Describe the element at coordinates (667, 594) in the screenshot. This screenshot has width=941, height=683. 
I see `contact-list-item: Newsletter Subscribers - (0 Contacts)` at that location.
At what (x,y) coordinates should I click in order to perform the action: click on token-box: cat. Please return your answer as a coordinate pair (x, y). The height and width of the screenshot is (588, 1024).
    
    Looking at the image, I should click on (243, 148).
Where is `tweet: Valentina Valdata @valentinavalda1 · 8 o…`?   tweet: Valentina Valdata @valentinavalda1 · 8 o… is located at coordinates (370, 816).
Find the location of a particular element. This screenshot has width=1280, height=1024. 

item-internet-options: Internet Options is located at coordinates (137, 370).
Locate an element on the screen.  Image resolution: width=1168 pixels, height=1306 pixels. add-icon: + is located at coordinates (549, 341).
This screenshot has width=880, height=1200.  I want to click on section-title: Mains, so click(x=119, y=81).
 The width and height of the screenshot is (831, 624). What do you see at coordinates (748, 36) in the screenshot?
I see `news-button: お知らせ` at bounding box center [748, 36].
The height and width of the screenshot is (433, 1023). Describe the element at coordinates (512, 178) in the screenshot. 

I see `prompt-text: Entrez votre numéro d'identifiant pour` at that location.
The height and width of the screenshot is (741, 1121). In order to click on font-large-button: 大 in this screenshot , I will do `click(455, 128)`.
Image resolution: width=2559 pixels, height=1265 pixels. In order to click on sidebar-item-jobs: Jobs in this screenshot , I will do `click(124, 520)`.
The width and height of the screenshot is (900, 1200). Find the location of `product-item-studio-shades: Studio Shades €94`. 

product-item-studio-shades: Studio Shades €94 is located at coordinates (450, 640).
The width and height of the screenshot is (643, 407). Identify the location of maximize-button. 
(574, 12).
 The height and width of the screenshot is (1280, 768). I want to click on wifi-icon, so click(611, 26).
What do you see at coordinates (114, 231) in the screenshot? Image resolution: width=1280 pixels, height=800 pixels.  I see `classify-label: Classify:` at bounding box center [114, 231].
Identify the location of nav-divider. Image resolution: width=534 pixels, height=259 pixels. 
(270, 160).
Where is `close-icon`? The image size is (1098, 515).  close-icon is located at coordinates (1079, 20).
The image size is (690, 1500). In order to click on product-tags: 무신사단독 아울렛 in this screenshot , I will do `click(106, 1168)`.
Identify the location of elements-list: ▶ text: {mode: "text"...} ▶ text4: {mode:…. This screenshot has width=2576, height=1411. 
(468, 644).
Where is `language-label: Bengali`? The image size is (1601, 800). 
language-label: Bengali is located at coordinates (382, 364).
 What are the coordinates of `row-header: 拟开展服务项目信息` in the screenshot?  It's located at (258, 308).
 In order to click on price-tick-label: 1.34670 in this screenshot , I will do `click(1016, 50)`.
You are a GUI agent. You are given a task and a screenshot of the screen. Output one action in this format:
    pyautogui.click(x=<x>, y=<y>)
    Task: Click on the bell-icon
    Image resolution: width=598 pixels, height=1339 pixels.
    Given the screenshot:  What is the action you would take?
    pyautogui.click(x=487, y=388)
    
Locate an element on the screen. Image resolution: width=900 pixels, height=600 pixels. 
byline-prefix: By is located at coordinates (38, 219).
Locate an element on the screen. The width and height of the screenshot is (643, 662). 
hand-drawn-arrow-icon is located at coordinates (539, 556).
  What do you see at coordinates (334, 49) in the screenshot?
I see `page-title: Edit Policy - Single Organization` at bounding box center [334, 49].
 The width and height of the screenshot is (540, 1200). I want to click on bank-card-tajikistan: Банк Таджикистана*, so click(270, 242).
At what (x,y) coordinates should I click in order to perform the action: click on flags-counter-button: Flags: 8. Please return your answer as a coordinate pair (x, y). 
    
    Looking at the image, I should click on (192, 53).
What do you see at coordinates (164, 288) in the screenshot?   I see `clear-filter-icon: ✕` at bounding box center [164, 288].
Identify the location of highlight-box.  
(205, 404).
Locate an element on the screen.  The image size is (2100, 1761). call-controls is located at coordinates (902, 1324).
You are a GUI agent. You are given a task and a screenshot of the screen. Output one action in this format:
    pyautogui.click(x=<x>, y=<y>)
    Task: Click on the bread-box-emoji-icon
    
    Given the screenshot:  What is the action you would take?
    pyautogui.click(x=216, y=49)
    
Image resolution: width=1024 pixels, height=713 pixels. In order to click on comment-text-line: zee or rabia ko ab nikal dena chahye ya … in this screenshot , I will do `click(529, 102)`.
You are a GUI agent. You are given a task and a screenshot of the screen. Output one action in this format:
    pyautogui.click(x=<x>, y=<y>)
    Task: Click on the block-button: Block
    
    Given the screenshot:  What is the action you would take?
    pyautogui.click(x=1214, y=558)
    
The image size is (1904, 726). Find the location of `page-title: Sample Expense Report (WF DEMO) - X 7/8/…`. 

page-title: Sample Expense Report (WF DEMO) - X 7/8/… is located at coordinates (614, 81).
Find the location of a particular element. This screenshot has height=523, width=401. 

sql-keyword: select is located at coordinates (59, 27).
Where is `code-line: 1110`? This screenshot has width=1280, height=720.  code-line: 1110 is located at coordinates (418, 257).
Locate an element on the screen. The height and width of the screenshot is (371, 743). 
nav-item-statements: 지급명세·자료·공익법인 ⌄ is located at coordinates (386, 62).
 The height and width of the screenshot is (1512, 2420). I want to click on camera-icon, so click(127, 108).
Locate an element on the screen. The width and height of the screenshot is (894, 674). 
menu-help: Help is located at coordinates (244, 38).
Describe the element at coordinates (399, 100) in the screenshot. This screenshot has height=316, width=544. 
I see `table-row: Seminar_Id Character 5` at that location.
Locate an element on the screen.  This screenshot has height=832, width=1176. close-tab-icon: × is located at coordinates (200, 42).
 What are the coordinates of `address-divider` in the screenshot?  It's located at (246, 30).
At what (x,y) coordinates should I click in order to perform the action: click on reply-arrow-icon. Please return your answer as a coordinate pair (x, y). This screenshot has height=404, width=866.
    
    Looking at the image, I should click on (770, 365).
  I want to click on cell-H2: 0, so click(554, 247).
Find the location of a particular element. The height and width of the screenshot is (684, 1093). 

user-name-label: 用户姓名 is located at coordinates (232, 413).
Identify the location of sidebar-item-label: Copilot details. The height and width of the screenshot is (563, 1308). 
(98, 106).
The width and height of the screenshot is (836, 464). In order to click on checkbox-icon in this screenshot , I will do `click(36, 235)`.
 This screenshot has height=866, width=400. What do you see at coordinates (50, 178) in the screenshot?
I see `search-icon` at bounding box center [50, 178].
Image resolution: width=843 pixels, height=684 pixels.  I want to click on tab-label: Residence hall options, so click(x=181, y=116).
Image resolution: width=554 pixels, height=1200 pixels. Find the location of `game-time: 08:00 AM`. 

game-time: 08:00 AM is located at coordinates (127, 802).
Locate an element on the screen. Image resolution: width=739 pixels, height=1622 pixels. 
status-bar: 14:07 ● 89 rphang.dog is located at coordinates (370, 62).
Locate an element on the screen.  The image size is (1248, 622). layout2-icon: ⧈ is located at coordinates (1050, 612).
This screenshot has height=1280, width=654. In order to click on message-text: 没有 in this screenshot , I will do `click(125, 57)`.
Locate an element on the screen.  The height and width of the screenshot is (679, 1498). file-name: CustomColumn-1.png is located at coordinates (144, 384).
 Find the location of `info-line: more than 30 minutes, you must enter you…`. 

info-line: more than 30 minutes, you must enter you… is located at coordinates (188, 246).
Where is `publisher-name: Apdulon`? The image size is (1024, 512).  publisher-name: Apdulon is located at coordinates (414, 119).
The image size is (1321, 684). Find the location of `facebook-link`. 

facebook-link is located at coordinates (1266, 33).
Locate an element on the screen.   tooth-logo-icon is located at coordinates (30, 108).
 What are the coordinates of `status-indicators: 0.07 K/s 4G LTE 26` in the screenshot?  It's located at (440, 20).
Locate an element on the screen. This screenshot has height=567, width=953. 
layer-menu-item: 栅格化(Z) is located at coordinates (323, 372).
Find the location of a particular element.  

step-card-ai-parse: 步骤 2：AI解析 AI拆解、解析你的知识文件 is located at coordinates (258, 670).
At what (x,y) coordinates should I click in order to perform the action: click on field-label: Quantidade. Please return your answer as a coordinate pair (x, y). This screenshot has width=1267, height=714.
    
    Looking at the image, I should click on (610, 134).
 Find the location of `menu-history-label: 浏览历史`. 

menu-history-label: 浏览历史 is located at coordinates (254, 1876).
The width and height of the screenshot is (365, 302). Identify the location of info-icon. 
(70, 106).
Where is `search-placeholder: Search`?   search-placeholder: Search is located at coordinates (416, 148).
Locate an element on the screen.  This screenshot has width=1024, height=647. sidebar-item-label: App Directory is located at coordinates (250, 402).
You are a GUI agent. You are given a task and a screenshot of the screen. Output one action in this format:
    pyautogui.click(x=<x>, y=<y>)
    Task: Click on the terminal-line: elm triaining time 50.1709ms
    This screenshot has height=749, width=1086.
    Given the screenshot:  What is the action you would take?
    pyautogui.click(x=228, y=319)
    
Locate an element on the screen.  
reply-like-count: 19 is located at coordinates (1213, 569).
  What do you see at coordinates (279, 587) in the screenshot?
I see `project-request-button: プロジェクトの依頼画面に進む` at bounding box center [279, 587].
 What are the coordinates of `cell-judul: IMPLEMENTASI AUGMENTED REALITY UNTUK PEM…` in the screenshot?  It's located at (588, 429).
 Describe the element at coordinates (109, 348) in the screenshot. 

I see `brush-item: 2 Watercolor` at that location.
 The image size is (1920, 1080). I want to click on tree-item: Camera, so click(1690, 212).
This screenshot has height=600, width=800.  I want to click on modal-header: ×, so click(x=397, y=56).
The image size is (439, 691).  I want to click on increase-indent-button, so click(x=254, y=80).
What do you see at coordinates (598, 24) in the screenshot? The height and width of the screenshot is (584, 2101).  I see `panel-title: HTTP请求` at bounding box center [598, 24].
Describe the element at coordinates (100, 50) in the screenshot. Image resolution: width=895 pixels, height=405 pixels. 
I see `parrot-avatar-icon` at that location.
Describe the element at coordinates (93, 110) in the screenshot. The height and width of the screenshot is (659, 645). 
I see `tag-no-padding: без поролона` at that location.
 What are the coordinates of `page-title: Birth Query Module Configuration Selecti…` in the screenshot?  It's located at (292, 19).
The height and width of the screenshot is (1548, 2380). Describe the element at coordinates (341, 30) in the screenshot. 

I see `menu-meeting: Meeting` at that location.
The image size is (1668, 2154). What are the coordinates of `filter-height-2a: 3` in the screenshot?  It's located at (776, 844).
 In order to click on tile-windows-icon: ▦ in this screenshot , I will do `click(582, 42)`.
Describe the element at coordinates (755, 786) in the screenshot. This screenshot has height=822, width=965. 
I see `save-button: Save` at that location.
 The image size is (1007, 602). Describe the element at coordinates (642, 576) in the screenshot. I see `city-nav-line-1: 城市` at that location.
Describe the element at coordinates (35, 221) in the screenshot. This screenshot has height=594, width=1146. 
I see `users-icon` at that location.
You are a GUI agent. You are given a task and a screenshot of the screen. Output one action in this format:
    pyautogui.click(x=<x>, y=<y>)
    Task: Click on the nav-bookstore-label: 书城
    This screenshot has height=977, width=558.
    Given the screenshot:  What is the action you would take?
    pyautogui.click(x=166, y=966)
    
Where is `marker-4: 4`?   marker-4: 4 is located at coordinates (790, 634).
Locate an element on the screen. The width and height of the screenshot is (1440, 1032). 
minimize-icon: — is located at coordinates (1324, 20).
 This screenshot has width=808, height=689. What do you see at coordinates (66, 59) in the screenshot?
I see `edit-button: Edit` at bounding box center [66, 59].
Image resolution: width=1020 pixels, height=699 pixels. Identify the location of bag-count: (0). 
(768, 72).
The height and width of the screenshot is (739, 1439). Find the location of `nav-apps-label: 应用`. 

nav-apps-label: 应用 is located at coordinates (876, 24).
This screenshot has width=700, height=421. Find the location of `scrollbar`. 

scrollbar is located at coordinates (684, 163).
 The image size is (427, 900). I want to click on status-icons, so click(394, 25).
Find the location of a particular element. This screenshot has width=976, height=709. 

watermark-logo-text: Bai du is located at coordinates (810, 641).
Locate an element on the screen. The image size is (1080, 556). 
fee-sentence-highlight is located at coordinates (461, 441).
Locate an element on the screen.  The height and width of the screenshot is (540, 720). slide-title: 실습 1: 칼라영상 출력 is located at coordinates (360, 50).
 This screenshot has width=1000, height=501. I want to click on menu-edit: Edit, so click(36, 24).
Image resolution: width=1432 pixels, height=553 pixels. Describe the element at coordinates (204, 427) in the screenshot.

TO DO
Give the rows above as a Markdown table with columns No. and Text, starting at the very first line and ending at the line containing "coordinates (370, 816).", both included. Number each line in No., put the line itself in Text, and leave out blank lines.

EXPECTED ANSWER
| No. | Text |
|---|---|
| 1 | Describe the element at coordinates (667, 594) in the screenshot. This screenshot has width=941, height=683.  |
| 2 | I see `contact-list-item: Newsletter Subscribers - (0 Contacts)` at that location. |
| 3 | At what (x,y) coordinates should I click in order to perform the action: click on token-box: cat. Please return your answer as a coordinate pair (x, y). The height and width of the screenshot is (588, 1024). |
| 4 |     Looking at the image, I should click on (243, 148). |
| 5 | Where is `tweet: Valentina Valdata @valentinavalda1 · 8 o…`?   tweet: Valentina Valdata @valentinavalda1 · 8 o… is located at coordinates (370, 816). |